▶ **TRAVAIL À FAIRE**
Comment traduiriez-vous en anglais cette phrase du texte fourni ci-dessous : « S’il est bien un objet dont l’aspect n’a pas varié au travers du temps, c’est l’aiguille. » ?

▶ **TEXTE FOURNI**
───

Les origines de l’aiguille se perdent dans la nuit des temps, et on en retrouve la trace jusque dans les textes sacrés. Ainsi, dans un épisode de la Genèse, Adam et Eve, découvrant leur nudité, cousent ensemble des feuilles de figuier pour s’en faire des pagnes.
Mais la naissance de l’aiguille est bien antérieure à ces écrits, puisque sa trace est déjà avérée sur des sites archéologiques qui datent son existence de plusieurs milliers d’années.
Un petit objet qui nous vient du Paléolithique
S’il est bien un objet dont l’aspect n’a pas varié au travers du temps, c’est l’aiguille. Sa forme standardisée a traversé les époques et accompagne l’Humanité depuis des millénaires.
C’est en effet dans la grotte sibérienne de Denisova, située au sud de l’Altaï, que des archéologues ont mis au jour une aiguille en os, pourvue d’un chas, datée de 45 000 ans. Ce serait donc à cet homme de Denisova, espèce antérieure à la nôtre et contemporaine de l’homme de Neandertal, que reviendrait l’invention de cet objet qui révolutionnera le rapport de l’Homme au monde, en lui permettant tout simplement de se protéger des aléas du temps.
Cette aiguille, la plus ancienne retrouvée à ce jour est d’une grande finesse. Taillée dans un os d’oiseau, elle mesure 7,6 cm. Le chas est percé dans l’os afin de pouvoir y passer un fil ou une fibre.
Utilisée pour coudre entre elles des peaux d’animaux ou des fourrures, l’aiguille a petit à petit traversé les territoires en fonction des déplacements des humains et de leur découverte du monde. On en retrouve un peu partout, façonnées à partir de divers matériaux : Des aiguilles en ivoire, mais également en piquant de porc-épic ou de feuille d’Agave ont été mises au jour en Russie, en Asie Centrale et en Amérique du Nord. En Amérique du Sud certaines avaient été fabriquées à partir de piquants des cactus.

───

▶ **DONNÉES FOURNIES**
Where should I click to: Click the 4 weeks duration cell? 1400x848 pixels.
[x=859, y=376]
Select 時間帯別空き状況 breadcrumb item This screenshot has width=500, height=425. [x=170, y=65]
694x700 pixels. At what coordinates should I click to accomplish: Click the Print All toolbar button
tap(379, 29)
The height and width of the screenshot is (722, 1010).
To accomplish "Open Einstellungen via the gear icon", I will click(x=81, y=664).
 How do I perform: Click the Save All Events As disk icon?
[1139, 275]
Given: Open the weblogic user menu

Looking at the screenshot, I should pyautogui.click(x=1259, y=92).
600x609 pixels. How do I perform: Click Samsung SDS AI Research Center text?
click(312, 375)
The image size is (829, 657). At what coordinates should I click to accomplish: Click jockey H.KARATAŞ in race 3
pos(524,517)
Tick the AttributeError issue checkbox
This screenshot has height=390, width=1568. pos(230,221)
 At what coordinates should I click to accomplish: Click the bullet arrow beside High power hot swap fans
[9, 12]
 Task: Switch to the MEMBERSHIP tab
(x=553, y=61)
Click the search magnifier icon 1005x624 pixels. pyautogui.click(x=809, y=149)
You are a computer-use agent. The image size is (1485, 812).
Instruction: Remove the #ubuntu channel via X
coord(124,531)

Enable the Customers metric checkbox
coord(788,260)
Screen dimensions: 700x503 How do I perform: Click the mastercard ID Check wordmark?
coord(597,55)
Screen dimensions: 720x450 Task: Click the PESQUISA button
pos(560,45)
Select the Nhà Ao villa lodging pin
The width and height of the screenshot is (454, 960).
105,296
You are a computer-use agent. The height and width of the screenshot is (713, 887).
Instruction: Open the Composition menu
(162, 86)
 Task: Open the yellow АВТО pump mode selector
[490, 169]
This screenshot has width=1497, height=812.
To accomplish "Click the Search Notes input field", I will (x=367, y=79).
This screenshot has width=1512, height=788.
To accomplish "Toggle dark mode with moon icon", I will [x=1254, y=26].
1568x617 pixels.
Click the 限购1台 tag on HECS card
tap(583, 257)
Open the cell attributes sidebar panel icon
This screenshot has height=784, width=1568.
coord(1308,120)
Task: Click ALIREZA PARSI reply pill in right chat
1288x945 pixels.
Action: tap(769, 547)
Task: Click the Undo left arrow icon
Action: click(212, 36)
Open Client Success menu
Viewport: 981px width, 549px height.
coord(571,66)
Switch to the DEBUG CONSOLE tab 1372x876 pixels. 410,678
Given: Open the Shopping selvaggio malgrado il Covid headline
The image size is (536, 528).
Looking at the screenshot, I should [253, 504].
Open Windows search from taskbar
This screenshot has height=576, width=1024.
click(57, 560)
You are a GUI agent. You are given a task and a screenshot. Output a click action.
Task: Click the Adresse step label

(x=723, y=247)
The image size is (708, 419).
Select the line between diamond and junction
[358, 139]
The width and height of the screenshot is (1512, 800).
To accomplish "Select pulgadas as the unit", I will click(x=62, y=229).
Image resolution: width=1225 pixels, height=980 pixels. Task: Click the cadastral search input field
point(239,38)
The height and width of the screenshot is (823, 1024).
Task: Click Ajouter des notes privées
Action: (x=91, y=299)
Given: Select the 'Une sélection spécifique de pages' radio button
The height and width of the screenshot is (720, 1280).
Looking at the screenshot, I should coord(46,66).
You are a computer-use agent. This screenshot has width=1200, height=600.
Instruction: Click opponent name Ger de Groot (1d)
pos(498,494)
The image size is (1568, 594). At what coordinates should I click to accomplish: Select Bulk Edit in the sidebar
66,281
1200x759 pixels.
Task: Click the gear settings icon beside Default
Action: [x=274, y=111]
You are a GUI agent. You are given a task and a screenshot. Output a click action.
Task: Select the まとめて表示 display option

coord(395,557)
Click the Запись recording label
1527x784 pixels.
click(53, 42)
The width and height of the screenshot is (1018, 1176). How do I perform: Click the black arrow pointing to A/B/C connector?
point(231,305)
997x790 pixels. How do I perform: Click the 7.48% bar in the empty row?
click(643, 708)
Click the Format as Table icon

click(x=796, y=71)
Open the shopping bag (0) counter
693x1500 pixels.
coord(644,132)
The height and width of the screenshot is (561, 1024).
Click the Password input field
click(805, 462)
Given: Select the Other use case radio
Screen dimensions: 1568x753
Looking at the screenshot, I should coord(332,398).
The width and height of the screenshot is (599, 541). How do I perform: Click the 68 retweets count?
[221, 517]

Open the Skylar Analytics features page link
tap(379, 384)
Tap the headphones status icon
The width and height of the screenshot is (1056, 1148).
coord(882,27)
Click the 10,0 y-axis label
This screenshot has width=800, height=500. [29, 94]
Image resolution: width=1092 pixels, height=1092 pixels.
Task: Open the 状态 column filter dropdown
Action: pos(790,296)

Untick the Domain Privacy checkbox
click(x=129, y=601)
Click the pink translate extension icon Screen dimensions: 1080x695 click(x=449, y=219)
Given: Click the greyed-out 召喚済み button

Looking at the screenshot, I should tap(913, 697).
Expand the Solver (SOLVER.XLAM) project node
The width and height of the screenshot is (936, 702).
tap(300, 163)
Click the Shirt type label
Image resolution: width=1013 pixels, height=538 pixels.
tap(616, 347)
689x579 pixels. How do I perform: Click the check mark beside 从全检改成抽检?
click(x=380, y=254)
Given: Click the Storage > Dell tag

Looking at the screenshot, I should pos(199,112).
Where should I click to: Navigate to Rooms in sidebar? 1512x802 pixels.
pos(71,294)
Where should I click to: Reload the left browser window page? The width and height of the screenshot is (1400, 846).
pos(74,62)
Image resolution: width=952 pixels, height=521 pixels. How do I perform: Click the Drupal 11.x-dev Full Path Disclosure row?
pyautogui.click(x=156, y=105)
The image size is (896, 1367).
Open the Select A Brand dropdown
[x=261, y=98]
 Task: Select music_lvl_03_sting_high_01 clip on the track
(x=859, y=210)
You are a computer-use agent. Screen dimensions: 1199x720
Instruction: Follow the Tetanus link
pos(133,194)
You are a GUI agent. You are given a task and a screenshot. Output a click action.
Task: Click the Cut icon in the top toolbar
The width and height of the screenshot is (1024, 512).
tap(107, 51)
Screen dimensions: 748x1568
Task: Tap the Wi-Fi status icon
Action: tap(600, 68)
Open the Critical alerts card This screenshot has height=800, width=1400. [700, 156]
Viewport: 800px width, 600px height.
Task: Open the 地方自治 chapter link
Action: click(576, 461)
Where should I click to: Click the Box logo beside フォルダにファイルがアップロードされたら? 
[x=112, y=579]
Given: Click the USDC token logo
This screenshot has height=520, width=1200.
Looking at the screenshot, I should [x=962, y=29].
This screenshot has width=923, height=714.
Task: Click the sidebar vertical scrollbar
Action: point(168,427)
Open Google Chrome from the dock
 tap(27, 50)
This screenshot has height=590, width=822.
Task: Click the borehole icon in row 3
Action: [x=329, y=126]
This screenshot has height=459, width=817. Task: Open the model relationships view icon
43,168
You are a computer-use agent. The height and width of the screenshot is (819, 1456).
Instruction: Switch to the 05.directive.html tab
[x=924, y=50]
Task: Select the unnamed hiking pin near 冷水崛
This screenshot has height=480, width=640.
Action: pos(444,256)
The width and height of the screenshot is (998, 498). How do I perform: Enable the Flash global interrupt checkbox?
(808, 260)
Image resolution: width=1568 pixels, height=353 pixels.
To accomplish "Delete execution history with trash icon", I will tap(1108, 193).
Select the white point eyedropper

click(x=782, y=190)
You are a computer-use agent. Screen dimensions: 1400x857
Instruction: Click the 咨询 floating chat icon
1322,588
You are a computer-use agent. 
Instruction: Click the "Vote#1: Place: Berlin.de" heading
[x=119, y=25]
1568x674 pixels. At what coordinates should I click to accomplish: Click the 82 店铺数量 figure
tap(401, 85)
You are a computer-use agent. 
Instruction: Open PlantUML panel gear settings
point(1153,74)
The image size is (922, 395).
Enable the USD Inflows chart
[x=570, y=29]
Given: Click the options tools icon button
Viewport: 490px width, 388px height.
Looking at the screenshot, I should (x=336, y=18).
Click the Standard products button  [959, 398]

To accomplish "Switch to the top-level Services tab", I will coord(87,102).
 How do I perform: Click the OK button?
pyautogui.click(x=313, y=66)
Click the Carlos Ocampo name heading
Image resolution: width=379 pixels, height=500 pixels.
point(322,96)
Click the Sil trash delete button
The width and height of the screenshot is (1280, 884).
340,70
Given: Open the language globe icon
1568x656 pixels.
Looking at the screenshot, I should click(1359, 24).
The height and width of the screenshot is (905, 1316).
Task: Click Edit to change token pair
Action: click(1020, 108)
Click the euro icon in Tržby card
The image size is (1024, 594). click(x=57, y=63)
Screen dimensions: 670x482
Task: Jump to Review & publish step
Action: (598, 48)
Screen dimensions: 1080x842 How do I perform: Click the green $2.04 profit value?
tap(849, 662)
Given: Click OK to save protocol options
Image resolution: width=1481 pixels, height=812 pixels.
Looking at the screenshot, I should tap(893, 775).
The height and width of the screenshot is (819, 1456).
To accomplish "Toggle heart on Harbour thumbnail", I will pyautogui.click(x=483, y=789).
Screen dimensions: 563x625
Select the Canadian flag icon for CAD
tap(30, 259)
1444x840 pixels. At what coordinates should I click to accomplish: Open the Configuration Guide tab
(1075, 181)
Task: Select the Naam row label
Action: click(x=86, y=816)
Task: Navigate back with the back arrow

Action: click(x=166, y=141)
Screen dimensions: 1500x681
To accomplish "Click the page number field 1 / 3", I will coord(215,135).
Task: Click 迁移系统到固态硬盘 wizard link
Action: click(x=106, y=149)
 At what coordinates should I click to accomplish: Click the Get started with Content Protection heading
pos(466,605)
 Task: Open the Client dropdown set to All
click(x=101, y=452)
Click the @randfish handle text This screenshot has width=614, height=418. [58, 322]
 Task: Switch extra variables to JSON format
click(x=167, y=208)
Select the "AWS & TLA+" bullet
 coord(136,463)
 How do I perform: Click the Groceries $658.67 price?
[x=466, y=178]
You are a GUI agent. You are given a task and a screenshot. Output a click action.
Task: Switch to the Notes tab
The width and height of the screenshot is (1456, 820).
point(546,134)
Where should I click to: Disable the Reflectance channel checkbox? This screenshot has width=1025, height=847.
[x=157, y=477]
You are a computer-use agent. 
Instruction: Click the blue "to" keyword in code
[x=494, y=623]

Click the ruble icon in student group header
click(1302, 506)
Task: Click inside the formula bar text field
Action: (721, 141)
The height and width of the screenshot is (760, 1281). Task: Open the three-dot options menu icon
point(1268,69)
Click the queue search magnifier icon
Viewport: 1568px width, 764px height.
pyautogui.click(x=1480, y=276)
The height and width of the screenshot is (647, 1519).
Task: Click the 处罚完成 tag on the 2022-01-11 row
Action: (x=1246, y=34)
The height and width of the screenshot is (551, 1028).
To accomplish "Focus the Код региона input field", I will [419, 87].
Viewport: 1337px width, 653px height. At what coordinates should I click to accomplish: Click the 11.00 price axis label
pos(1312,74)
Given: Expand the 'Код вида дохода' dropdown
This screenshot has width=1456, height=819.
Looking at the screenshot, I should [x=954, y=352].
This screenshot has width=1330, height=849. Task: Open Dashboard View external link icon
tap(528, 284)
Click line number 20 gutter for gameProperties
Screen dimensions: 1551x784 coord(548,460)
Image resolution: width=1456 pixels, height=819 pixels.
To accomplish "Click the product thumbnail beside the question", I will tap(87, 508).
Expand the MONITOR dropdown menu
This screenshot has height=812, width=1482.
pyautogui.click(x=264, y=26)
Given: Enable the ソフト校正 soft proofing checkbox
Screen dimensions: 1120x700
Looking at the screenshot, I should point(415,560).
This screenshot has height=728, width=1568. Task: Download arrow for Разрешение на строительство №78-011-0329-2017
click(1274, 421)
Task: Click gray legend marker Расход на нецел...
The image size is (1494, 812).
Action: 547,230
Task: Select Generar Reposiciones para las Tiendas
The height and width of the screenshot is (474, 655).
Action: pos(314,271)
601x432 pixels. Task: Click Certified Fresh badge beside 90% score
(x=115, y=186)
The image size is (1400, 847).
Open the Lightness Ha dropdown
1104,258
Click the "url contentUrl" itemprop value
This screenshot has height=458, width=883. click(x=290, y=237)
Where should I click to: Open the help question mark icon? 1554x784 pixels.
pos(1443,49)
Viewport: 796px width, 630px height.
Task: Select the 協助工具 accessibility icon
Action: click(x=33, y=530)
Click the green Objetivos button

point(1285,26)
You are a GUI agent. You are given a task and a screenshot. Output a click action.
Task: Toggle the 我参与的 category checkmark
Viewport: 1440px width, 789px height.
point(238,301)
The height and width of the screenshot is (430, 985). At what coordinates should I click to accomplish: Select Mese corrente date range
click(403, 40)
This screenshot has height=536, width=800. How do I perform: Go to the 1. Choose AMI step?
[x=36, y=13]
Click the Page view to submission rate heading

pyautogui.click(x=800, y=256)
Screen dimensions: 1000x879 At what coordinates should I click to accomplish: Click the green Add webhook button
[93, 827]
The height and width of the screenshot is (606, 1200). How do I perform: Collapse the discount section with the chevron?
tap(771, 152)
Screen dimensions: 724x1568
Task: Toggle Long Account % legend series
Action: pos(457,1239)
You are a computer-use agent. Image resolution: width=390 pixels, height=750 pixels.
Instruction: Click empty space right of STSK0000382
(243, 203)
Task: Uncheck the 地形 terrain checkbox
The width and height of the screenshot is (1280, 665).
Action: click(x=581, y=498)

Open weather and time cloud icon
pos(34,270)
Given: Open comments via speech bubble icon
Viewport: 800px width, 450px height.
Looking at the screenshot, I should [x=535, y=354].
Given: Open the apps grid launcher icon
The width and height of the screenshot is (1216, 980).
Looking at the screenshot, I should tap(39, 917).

───

▶ **RÉSULTAT OBTENU**
If there is one object whose appearance has not changed over time, it is the needle.